Mahmood felt just as defeated as I did.
“You’re right, Ferei. It’s time for us to go. Whatever hopes I had for this country are dead. Every day is worse. I’ll find a way out for us, and I pray it’ll be before this child is born. God, I wish I had followed everyone else. Now we could be in England, just like your sister and my cousin. I never imagined I wouldn’t be able to send my daughter to school.”
I was relieved to be planning our escape and fearful of leaving home. Without Khala Zeba, I felt no obligation to stay. Mahmood met with Rahim, who knew a government official, a title that meant less with every passing day. In exchange for nearly half our meager savings, we were promised stamped Afghan passports. Rahim acted as liaison in exchange for his own envelope of bills.
Crossing the border would be a hazardous venture even with passports. Rahim cautioned us to secure foreign passports as well since our Afghan documents would not get us very far. Rahim also knew a counterfeiter called the “Embassy.” He was a crafty man who had once worked as a supervisor in Kabul’s printing press. When the Taliban silenced the whirring of the press, the Embassy had quietly carted home a cloaked typewriter, stuffed bottles of ink into his coat pockets, and planned for his own family’s future. He, like Mahmood and me, was a professional stripped of his profession.
There was a difference between us though. While the Embassy was too scared to leave Kabul, we were too scared to stay. It was still unclear who had made the wiser choice.
CHAPTER 13
Fereiba
THREE MONTHS BEFORE I WOULD BRING MY THIRD CHILD INTO the world, I sent Saleem to the market to pick up salt. My back ached and Mahmood would be home soon, eager for dinner. Without a grain of salt in our cupboards, the rice and stew would be a wasted effort.
Time often escaped my adventurous boy. I watched the clock and reassured myself that he had run into friends. The sun dipped below the mountain peaks. Saleem had been gone for two hours when he should have been back after twenty minutes.
I sat on a chair and tried to rub a knot out of the small of my back. My nerves were on edge. I hurried to the living room when I heard the front gate open, ready to lay into Saleem for dallying and anxious to have him back at home. But it was Mahmood, home a bit earlier than usual. He took one look at my face and rested his briefcase on the sofa. I saw his eyes scout the living room for a clue.
“What’s wrong, Fereiba? Where’s Saleem?”
I burst into tears. I hadn’t been sleeping well in the last week, and I was feeling exceptionally run-down. My legs and back ached, and worrying about Saleem had put me past my tipping point. But I was home alone with Samira and she was sensitive to my moods, so I had tried to put on a happy face.

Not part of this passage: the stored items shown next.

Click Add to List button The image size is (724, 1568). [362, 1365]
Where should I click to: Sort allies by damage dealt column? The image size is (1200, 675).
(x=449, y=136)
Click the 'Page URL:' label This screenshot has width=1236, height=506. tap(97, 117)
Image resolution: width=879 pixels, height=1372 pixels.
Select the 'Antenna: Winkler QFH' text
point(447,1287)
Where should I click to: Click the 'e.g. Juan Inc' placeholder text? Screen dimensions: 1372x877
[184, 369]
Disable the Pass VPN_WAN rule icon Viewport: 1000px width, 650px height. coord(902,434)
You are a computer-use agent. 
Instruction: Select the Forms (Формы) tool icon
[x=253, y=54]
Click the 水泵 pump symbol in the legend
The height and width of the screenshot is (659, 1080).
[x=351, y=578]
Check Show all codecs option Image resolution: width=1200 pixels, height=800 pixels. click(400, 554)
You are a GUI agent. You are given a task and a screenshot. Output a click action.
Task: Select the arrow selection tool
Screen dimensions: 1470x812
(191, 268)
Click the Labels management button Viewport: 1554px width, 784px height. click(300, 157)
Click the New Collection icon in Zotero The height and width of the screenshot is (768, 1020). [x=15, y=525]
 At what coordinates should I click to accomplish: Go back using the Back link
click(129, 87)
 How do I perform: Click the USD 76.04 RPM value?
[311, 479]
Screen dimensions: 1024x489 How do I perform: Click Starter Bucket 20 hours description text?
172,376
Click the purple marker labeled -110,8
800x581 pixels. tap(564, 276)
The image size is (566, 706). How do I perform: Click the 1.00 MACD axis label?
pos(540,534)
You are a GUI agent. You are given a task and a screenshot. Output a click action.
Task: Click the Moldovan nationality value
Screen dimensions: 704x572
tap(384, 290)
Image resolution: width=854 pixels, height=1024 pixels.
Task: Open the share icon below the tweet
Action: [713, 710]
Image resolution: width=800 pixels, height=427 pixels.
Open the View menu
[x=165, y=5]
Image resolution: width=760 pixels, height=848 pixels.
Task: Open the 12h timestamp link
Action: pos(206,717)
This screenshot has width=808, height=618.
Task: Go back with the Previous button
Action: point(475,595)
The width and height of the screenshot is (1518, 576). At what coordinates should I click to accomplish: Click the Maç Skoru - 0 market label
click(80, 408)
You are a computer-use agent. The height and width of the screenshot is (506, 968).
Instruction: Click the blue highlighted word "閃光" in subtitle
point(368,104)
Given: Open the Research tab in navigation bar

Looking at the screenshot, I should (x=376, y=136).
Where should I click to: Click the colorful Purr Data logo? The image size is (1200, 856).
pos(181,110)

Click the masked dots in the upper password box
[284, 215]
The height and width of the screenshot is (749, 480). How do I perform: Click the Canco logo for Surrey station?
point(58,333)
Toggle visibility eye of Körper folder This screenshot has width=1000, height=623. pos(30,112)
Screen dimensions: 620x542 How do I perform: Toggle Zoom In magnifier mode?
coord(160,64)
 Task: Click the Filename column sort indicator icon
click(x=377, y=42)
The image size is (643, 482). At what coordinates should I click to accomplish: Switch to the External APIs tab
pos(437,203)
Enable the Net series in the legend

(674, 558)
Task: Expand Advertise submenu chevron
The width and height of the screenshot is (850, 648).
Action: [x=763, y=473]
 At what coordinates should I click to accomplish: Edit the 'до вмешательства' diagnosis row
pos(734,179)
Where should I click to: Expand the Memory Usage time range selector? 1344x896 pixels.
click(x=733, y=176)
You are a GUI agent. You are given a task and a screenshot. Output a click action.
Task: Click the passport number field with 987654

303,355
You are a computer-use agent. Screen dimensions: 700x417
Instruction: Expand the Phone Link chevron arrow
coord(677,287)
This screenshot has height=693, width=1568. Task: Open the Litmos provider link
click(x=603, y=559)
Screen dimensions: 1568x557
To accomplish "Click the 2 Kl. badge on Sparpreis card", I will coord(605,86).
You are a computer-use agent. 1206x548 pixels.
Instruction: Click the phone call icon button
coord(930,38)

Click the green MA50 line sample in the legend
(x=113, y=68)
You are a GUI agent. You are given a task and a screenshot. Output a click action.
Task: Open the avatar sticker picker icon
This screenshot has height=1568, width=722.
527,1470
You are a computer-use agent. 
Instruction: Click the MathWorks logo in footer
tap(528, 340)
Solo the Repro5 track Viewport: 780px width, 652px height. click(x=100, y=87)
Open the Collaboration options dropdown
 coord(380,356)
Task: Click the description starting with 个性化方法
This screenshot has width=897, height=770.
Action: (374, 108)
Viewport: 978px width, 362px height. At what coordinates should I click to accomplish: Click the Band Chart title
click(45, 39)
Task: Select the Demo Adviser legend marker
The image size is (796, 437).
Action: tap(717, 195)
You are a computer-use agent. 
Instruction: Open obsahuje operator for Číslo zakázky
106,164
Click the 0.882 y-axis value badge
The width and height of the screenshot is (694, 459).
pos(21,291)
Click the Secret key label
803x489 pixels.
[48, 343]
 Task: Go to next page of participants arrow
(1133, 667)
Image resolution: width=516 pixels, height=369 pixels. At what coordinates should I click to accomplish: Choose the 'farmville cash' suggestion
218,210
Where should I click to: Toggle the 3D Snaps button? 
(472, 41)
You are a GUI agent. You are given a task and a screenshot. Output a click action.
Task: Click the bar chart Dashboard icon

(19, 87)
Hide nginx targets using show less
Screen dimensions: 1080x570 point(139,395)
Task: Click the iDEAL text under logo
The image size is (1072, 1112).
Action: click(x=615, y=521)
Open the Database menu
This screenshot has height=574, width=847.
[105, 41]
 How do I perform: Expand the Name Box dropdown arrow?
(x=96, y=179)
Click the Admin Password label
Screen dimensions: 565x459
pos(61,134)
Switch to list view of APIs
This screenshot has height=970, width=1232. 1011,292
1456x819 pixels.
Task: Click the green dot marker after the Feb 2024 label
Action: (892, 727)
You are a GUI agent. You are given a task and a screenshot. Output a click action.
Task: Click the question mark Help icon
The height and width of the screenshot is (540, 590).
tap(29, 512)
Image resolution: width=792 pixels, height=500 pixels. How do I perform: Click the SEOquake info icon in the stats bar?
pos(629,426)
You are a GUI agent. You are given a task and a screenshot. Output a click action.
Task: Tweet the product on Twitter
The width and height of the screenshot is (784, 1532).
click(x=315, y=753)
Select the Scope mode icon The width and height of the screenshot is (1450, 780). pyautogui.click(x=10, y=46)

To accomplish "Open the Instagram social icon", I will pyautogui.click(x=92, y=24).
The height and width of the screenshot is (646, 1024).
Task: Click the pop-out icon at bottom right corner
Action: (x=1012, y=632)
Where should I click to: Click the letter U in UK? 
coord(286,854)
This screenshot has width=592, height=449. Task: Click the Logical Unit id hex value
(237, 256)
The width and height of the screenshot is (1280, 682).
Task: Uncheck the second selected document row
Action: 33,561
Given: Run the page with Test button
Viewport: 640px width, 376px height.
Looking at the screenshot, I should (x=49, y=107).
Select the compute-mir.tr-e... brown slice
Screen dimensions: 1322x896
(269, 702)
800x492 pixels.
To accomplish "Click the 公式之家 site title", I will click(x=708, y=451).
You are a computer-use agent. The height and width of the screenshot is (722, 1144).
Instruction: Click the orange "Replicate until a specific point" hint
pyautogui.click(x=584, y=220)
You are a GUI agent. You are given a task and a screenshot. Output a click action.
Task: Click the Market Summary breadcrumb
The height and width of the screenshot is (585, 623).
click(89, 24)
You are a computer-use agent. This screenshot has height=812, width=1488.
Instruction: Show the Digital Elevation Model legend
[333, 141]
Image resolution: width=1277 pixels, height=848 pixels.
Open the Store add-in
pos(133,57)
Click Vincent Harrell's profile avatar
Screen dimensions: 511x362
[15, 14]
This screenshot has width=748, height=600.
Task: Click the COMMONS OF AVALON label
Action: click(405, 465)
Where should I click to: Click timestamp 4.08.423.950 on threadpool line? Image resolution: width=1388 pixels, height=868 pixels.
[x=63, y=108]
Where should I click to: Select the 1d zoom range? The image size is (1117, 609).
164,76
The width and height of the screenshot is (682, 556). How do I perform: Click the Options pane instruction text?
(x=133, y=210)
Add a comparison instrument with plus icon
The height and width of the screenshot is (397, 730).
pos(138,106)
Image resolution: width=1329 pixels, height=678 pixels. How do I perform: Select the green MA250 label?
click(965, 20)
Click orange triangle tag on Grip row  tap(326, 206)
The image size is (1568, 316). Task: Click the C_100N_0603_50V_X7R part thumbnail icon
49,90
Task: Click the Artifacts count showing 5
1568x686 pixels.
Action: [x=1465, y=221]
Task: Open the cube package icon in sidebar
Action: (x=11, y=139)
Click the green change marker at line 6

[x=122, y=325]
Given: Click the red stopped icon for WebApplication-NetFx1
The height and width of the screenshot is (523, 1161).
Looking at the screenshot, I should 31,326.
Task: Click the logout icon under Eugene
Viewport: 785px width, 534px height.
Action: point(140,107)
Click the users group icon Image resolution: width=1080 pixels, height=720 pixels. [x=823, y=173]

With his arms around me, Mahmood reminded me that Saleem had to pass by the street where his friends typically played and that rarely had our son taken the direct route home when he’d been sent for an errand. Mahmood and I were very different in that regard. I worried prematurely. He worried too late.
At my husband’s suggestion, we sat down for dinner. I spread the vinyl tablecloth on the living room floor. Samira, more eager to please when her brother caused trouble, set out the bowls and spoons. It was a tasteless meal, with or without the salt. My heart leaped when I heard the gate clang shut. I was about to stand when Mahmood put his hand on mine.